(Directions for this task)
Resume the lecture transcript below on the brain's meninges and ventricles, continuing from its final sentence.

Let us now move on and look at the meninges
of the brain and also the spinal cord.
Here is a section on the left hand side showing
you a section through the skull, skin on the
surface, the bone of the skull and then underlying
is connective tissue. The periosteum is the
capsule that lines the surface of bones and
that is continous with the outer layer or
the outer meningial layer of the brain, the
dura. The dura mater is really almost part
of the periosteum. It is the outside covering
of the brain. And on the image on the right
hand side, this is the section through some
neural tissue happens to be the optic tract,
but it is a good section to illustrate these
meningeal layers. And on the outside it is
very thick connective tissue, which is the
dura mater. When you have the arachnoid layer,
the arachnoid layer has peeled away from the
surface of the dura here and that surface
of the dura between the arachnoid and the
dura is often called the subdural layer, it
is an artificial space. Underneath the arachnoid
layer is the sub-arachnoid space and on the
diagram, you can see that that's a fairly large
space indeed. It is full of cerebrospinal
fluid that circulates around the brain and
keeps the brain protected and buoyant and
also flows around the spinal cord. The sub-arachnoid
space also houses some of the large vessels
before they pass into the deep substance
of the brain. And then the most internal covering
around brain tissue is the pia mater. It forms
almost an epithelial surface on the surface
of the brain tissue and penetrates some distance
into the neural tissue particularly carrying
very small blood vessels.
Well lastly let us look at the ventricles of the
brain. You know the brain has big spaces in
it and these big spaces are occupied by cerebrospinal
fluid. Here you see some ventricles, one on
the horizontal section through the brain you
saw earlier, huge spaces between brain tissue
and on the right hand side, you see it labeled
in a histological section. The pink stained
region that you see above and below the
label are neural tissue. But in those ventricle
spaces, you can just see some tissue evident.
That is called the choroid plexus. The choroid
plexus is an extension of the pia wrapping
around groups of little blood capillaries.

(Supplied entries)
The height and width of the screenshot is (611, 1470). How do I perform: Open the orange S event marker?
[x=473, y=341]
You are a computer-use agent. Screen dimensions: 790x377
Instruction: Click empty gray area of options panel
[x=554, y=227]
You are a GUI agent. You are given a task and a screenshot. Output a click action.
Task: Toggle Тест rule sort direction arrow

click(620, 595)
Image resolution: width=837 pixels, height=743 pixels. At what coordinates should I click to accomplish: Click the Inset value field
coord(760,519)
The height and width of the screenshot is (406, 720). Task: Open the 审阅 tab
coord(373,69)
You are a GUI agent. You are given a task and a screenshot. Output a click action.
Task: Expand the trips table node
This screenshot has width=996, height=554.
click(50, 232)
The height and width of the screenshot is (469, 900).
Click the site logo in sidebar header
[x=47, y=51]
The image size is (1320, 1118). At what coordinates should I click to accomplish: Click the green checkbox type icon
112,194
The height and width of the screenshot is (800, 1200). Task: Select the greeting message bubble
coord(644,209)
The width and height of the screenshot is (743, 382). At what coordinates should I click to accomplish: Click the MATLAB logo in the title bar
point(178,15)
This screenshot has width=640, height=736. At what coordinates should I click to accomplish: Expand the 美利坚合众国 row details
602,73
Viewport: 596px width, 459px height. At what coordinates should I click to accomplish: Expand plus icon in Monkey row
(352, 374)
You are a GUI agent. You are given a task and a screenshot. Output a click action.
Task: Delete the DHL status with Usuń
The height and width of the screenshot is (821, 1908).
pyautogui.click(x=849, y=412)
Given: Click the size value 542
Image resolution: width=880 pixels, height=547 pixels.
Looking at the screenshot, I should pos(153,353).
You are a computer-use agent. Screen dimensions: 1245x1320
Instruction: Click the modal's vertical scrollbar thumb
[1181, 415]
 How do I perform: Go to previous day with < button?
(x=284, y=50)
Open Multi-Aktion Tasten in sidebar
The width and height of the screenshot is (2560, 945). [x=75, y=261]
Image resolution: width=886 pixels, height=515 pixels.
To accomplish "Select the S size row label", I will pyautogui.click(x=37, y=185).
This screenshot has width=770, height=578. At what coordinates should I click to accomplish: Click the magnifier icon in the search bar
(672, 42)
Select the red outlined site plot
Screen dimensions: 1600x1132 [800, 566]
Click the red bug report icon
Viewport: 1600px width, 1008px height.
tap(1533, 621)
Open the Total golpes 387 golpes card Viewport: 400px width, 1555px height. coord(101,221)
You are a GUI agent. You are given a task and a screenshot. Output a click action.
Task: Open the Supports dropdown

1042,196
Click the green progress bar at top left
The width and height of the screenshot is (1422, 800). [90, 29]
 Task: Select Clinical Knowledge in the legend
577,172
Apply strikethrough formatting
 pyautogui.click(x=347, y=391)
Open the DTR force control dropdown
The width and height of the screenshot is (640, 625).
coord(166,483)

(Written response)
And that choroid plexus produces the cerebrospinal
fluid and I said it circulates in the sub-arachnoid
space, through all these ventricles, along the
spinal cord, and finally it returns to the
vascular system to the venous system through
structures called arachnoid granulations.
Well under high power, on the right hand side, you
can see these choroid plexuses within the
ventricle. And again that remind you they are
just really extensions of the pia wrapping
around very very small groups of blood capillaries.
And those epithelial cells that formed the choroid
plexus are responsible for making the cerebrospinal
fluid. The very complex mechanism they
use and that is one that I won't explain now.
So let us now summarize what we have just been
looking at. Make sure you are aware of the
structure of the peripheral nerve, its wrappings,
its connective tissue coverings.
Make sure you appreciate the complexity of both the cerebral
cortex and the cerebellar cortex, the different
cell layers. Make sure you know the different
glial cells, recogonize them and know their
functions. And finally appreciate the coverings
of the brain that protect the brain and the
spinal cord. The dura, the arachnoid and the pia.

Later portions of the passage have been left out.